Fisioterapia
Fisioterapia proviene del griego, de la unión de “physis” (naturaleza) y “therapeia” (tratamiento); es decir, tratamiento a través de medios físicos. La OMS definió la fisioterapia, ya en 1958, como “la ciencia del tratamiento a través de: medios físicos, ejercicio terapeútico, masoterapia y electroterapia. Además, la fisioterapia incluye la ejecución de pruebas eléctricas y manuales para determinar el valor de la afectación y fuerza muscular, pruebas para determinar las capacidades funcionales, la amplitud del movimiento articular y medidas de la capacidad vital, así como ayudas diagnósticas para el control de la evolución”.

Terapia Miofascial
La terapia miofascial es una especialidad de la fisioterapia dirigida a equilibrar funcional y estructuralmente el organismo.
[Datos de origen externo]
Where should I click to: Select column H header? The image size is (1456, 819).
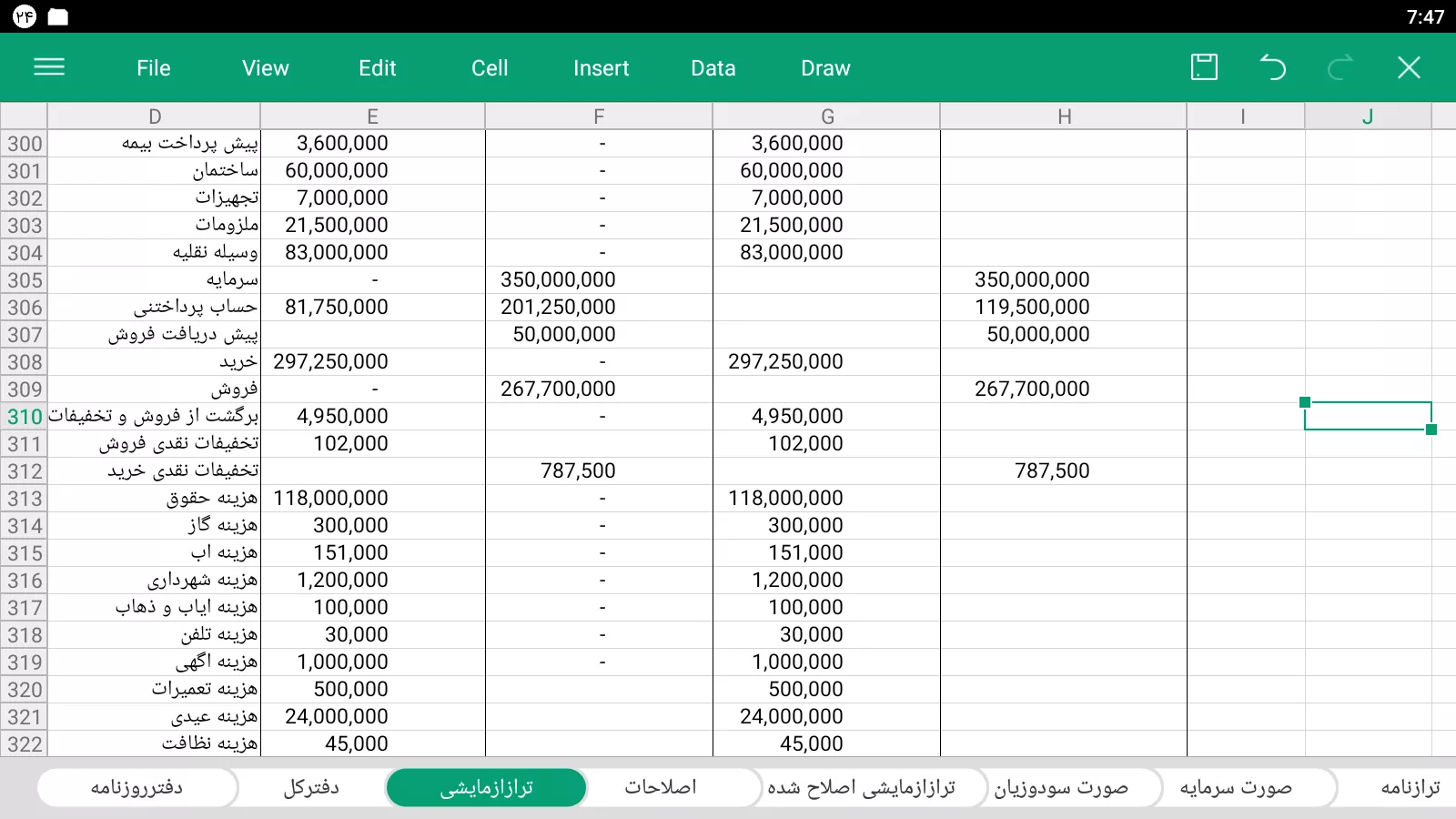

El tratamiento se realiza sobre el sistema fascial. El sistema fascial es una gran red aponeurótica que envuelve, conecta, protege y controla todo nuestro cuerpo. Cuando se produce un desajuste en el equilibrio del sistema fascial sobrevienen dolores y /o limitaciones del movimiento que nos impiden un correcto desarrollo funcional. Es una terapia que se puede aplicar y ajustar a cada persona en particular, si bien , como tantas otras terapias presenta una serie de contraindicaciones.

Acupuntura
La acupuntura es una de las diversas técnicas que utiliza la Medicina Tradicional China para recuperar el equilibrio y mantener un buen estado de salud. La acupuntura se basa en la inserción de unas agujas en diferentes puntos (situados a lo largo de unos recorridos, denominados meridianos) del cuerpo para prevenir o tratar los desquilibrios energéticos del ser. De esta manera, no sólo se contempla como desequilibrio un problema físico, sino también, las alteraciones psicoemocionales.

Tai Chi
El Tai Chi (T’AI CHI CH’UAN) se puede definir como un tipo de ejercicio o entrenamiento en el que se conjugan principios metafísicos, meditación y medicina chinas. Los orígenes se remontan a la antigua China, donde nació como arte marcial. Con el paso del tiempo se observó que su práctica continuada producía ciertos efectos físicos y psíquicos positivos, predisponiendo a la persona practicante a una vida de serena longevidad. Así pues, hablar del T’ai Chi Ch’uan es hablar de una mezcla de gimnasia, arte marcial, terapia y camino de autorrealización o conocimiento. Y todo ello se conjuga para proporcionar una sensación de armonía y bienestar. Conseguirlo pasa por: aprender a sentir nuestro cuerpo, nuestra energía; aprender a guiarla y concentrarla a través de nuestra consciencia, para, finalmente, centrarla en nuestro espíritu, es decir, conocernos a nosotros mismos. Como técnica terapéutica, recarga y equilibra energéticamente el cuerpo, mediante la coordinación de la respiración con el movimiento. Estudios realizados por investigadores, tanto en Oriente como en Occidente, muestran la evidencia de su efectividad como ayuda en el tratamiento de diversas enfermedades.

Entre sus efectos más conocidos:

  • Ayuda a regular el ritmo cardiorespiratorio
  • Regula el volumen respiratorio.
  • Mejora la circulación de retorno.
  • Fortalece la musculatura, sobre todo, en piernas y espalda.
  • Elastifica todo el sistema músculo-tendinoso.
  • Mejora el trofismo tisular.
  • Nos ayuda a afrontar las presiones  y tensiones de la vida moderna.
  • Ayuda a integrar el esquema corporal.
  • Desarrol la la percepción sensorial.
  • Nos muestra el miedo y la rabia que guardamos en nuestro interior, y nos ayuda a transmutarlo en serenidad y amor incondicional.